> DATASET EXTRACT:

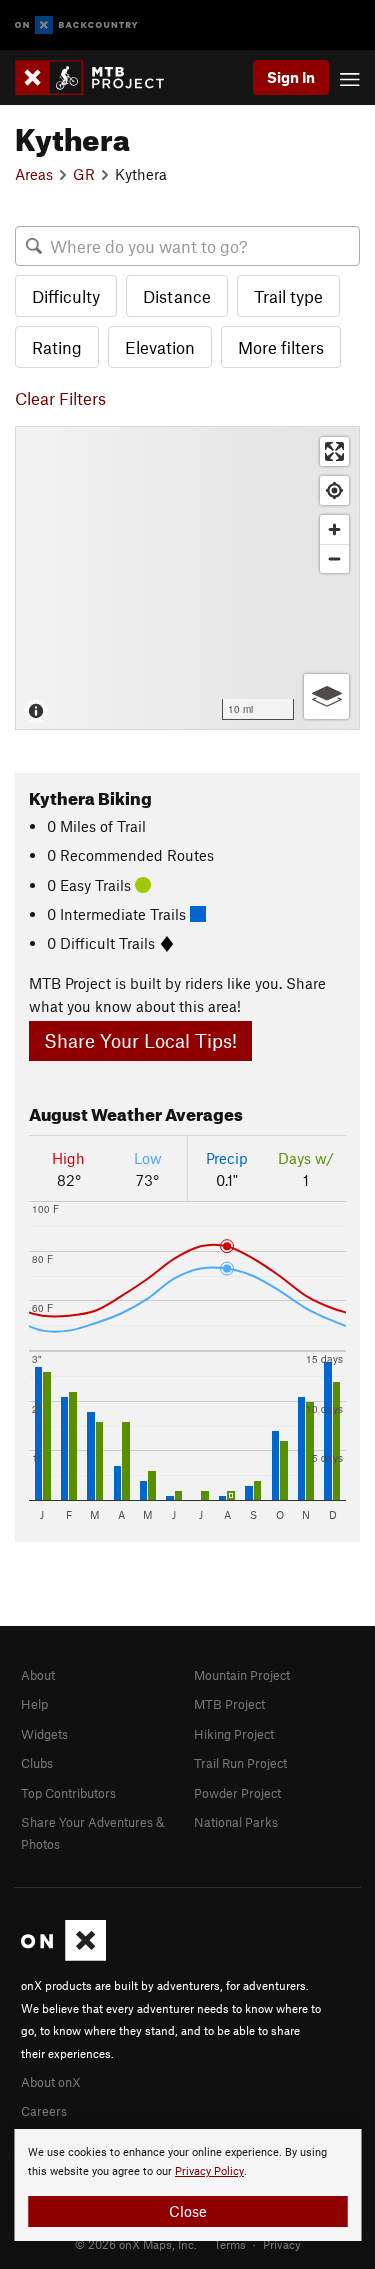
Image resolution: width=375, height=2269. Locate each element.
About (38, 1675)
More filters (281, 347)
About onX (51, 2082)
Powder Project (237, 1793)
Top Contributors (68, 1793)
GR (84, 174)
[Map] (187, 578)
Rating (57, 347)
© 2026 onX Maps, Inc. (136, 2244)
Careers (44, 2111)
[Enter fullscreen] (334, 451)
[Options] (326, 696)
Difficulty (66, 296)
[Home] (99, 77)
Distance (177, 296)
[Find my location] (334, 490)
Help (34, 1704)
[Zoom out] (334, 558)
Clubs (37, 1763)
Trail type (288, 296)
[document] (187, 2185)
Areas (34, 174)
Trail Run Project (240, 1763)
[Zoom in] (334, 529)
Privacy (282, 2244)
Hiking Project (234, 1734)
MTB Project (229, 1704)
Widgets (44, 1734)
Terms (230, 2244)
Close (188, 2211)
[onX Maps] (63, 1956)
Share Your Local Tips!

> ACTIVITY:
Scan the listing and report each line where the word "Project" shows up.

> ANSWER SPACE:
Powder Project (237, 1793)
Trail Run Project (240, 1763)
Hiking Project (234, 1734)
MTB Project (229, 1704)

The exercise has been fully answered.